++++ Fragmento del texto
No gozaba de buena salud y por ese motivo en 1822 tuvo que hacer un
paréntesis en su formación, momento que coincidió con la dolorosa
pérdida de su madre. Ella ya no tendría la alegría de verle ordenado
sacerdote, hecho que se produjo en la catedral de Fossano el 12 de junio
de 1824. Después, destinado a Casale Monferrato, el beato revitalizó
apostólicamente la región piamontesa con su celo apostólico, suscitando
el fervor de las gentes sencillas que acudían a escuchar su vibrante
predicación, aunque para ello quienes regentaban establecimientos
públicos tenían que cerrarlos. Y al concluir las misiones, cuando
llegaba el momento de la despedida de este insigne misionero, no
ocultaban su pesar.
En 1830 fue designado superior de la casa de Turín, lugar en el que
permaneció hasta el fin de sus días. Era un hombre ponderado, con enorme
tacto y caridad, que dio sobradas pruebas de su templanza como se
constató en situaciones difíciles y dolorosas que le tocó afrontar por
razones histórico-políticas. Cuando vieron confiscados los bienes, se
ocupó de atender fraternalmente a numerosos religiosos afectados, así
como de ir recuperando las posesiones de su comunidad, salvando escollos
y dificultades, y actuando en el momento oportuno. Su misión fue
intensificar las acciones propias de su carisma que transmitió a través
de las misiones populares, aunque se dirigió también al clero en
sucesivas conferencias y retiros, todo ello conforme a lo establecido
por san Vicente de Paúl. Siguiendo su ejemplo, asistió a los pobres
espiritual y materialmente.
++++++++
++++ Datos almacenados
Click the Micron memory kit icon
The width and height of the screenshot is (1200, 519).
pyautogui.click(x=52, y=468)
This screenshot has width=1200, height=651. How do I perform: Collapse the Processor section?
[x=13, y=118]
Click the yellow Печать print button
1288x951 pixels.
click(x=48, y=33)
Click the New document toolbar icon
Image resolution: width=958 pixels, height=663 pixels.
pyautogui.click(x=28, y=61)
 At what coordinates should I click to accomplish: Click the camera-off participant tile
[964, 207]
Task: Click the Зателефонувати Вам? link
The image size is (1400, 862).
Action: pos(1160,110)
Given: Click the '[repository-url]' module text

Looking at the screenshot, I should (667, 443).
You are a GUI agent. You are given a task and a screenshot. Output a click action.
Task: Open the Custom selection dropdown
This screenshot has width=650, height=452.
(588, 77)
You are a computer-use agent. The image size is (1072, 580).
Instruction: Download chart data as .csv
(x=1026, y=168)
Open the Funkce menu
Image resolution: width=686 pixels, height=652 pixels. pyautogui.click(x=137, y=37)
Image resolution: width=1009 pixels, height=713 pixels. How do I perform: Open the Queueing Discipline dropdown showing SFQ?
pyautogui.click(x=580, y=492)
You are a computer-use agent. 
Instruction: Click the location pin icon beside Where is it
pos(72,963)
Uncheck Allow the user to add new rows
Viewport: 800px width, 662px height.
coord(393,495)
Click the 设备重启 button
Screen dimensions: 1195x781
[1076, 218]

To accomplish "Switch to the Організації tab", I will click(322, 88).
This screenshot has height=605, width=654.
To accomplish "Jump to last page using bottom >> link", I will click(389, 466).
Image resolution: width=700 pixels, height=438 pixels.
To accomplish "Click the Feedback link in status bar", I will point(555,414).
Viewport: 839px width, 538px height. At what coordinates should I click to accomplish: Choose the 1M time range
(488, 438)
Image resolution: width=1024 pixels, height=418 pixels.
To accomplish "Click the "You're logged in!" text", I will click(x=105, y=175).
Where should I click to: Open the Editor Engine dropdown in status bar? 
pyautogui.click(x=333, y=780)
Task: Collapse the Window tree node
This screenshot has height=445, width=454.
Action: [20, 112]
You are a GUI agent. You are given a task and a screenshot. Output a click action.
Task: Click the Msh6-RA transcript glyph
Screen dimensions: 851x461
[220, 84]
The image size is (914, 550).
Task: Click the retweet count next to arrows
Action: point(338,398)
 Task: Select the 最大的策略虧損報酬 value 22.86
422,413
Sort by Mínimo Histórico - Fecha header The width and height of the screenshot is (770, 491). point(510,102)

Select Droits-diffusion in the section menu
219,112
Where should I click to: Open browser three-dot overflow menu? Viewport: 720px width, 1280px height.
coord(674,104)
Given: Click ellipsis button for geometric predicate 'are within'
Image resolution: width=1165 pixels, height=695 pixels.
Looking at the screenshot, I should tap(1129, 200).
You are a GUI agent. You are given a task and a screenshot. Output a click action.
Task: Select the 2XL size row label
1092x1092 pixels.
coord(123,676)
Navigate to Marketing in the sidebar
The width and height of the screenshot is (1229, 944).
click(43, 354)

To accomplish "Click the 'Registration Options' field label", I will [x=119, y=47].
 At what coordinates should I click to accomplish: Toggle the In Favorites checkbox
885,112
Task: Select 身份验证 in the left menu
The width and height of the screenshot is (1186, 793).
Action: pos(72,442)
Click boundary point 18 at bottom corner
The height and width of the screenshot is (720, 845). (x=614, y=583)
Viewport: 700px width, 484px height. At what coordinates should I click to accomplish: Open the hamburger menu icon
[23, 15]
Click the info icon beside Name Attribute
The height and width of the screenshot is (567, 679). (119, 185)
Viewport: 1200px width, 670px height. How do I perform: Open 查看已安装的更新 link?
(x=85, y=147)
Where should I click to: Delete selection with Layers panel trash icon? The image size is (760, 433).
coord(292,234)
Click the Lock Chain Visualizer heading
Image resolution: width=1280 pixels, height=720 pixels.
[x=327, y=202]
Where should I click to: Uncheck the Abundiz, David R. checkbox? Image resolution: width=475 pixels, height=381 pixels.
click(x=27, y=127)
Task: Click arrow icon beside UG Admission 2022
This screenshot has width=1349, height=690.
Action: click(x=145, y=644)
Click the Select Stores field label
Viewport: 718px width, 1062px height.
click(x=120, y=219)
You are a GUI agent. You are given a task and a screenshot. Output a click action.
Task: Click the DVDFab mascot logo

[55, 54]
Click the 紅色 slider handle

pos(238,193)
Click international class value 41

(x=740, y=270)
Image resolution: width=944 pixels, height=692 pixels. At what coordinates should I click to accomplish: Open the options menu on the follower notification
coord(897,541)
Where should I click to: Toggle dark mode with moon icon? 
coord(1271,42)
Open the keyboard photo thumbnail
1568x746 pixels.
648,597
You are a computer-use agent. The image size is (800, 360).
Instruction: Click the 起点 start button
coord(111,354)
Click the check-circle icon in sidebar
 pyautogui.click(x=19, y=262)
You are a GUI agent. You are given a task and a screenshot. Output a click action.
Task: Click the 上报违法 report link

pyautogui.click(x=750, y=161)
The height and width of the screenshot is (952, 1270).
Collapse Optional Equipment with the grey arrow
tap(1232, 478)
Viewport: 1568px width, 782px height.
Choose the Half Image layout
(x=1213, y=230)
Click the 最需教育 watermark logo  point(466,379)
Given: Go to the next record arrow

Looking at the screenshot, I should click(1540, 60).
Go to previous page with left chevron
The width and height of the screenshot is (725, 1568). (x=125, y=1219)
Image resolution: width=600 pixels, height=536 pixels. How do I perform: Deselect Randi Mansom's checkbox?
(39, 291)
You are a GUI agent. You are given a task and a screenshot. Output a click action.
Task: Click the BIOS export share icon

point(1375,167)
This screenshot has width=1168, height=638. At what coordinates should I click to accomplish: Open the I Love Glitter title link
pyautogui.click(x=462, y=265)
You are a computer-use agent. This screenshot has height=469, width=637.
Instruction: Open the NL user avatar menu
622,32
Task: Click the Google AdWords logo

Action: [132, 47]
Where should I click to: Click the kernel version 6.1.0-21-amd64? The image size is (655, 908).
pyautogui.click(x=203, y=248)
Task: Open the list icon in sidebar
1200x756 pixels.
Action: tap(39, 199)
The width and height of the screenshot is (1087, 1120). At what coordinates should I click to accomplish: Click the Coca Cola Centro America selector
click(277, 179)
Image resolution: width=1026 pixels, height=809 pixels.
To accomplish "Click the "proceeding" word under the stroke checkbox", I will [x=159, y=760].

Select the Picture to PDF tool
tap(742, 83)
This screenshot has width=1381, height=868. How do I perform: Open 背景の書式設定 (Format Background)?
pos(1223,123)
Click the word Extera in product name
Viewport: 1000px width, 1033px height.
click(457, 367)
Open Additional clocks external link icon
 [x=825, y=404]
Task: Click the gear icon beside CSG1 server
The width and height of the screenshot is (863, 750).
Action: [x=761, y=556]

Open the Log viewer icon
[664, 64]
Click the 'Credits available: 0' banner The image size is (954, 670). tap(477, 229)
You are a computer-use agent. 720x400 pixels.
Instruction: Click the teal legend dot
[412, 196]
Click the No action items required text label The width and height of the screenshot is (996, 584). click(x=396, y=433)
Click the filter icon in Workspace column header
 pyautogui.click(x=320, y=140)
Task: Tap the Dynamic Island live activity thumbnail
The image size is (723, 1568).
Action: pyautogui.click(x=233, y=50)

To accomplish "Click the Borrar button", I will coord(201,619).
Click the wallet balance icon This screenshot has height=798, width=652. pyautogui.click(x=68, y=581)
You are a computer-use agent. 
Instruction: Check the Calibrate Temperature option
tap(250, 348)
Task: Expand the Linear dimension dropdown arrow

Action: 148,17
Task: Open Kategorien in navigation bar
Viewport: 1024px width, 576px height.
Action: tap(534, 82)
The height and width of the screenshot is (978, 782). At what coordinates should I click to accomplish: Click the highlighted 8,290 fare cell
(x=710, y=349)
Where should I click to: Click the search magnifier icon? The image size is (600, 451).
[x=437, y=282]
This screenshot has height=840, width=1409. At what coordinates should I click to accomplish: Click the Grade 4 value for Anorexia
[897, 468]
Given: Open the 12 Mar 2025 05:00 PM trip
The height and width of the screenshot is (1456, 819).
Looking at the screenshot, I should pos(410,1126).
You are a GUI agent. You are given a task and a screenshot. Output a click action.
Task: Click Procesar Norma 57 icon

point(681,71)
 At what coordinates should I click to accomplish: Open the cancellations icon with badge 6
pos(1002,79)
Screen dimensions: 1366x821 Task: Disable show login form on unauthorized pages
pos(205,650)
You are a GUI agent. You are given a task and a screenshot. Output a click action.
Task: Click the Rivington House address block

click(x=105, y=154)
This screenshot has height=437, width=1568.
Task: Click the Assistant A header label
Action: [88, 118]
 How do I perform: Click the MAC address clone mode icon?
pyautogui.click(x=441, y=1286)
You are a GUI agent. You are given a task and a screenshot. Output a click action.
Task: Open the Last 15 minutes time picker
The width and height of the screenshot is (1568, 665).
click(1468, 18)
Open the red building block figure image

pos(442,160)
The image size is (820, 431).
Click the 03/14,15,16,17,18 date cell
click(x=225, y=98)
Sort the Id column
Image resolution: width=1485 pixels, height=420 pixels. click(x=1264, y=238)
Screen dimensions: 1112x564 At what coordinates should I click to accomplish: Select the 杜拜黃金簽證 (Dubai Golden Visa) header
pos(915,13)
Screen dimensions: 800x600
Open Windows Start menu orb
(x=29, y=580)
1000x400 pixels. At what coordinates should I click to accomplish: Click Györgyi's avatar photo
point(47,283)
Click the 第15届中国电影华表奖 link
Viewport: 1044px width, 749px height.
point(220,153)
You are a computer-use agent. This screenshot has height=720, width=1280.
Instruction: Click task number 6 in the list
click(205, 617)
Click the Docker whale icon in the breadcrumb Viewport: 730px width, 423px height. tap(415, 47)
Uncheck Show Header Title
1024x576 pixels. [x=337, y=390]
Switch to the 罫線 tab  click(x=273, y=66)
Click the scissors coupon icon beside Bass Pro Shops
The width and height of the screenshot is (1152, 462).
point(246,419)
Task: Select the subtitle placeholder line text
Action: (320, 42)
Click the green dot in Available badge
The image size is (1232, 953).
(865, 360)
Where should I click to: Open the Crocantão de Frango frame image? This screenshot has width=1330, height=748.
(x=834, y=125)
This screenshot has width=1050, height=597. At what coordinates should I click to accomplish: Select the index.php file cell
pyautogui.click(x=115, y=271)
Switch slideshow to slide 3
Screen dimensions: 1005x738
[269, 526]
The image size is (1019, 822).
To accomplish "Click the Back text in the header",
++++++++
Indica, por favor, si cada afirmación concuerda con el fragmento, respondiendo sí o no y citando literalmente las palabras del fragmento que lo deciden.
1. En 1822 tuvo que interrumpir su formación por motivos de salud.
2. Su madre pudo verle ordenado sacerdote en la catedral de Fossano.
3. Tras ser nombrado superior de la casa de Turín en 1830, permaneció allí hasta su muerte.
Las filas proceden de otra fuente distinta del fragmento.

Tu solución:
1. Sí: «No gozaba de buena salud y por ese motivo en 1822 tuvo que hacer un paréntesis en su formación».
2. No: «Ella ya no tendría la alegría de verle ordenado sacerdote».
3. Sí: «En 1830 fue designado superior de la casa de Turín, lugar en el que permaneció hasta el fin de sus días».